-- START Material --

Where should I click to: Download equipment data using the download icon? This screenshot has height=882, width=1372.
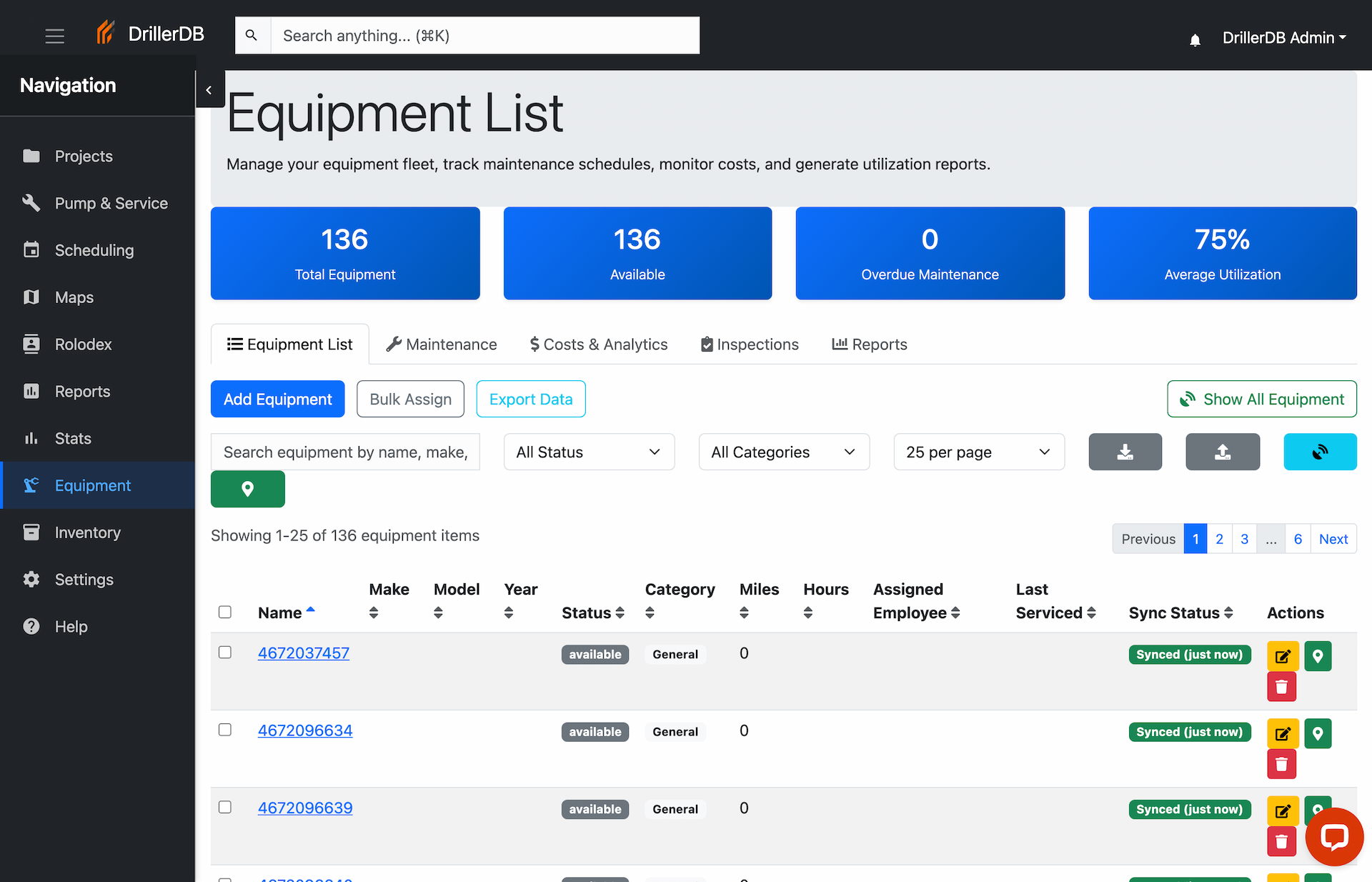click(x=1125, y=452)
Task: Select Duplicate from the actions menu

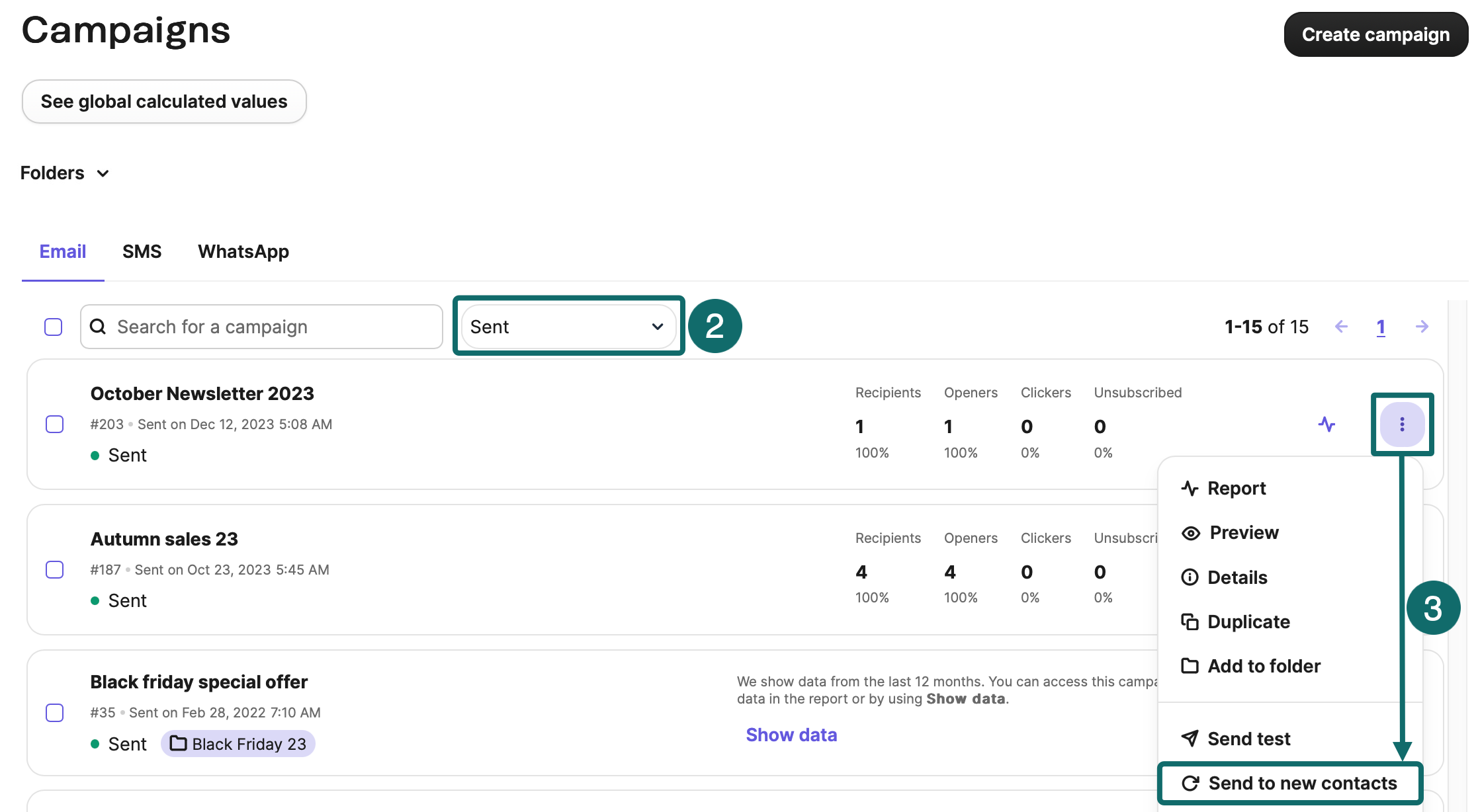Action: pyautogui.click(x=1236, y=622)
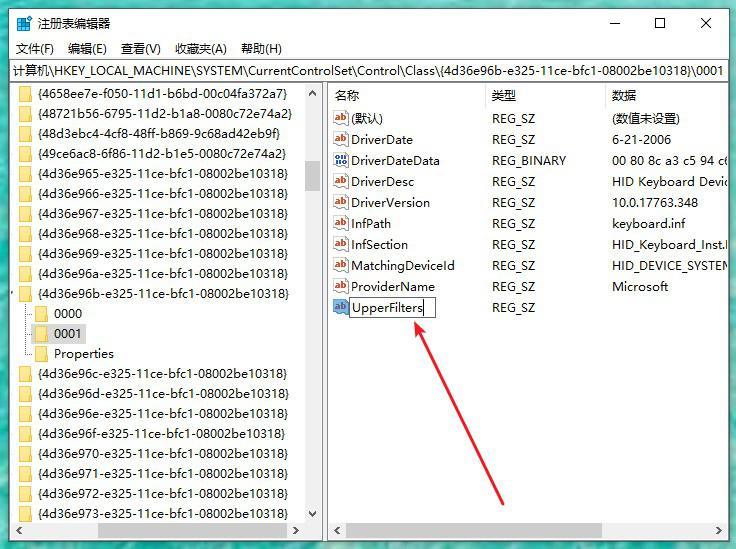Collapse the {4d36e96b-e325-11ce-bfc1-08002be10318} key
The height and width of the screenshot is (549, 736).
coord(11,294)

-- END Material --

Short exercise:
How many lines of the data contain the string "width", with case counting? Give only the number.

Response to the exercise:
2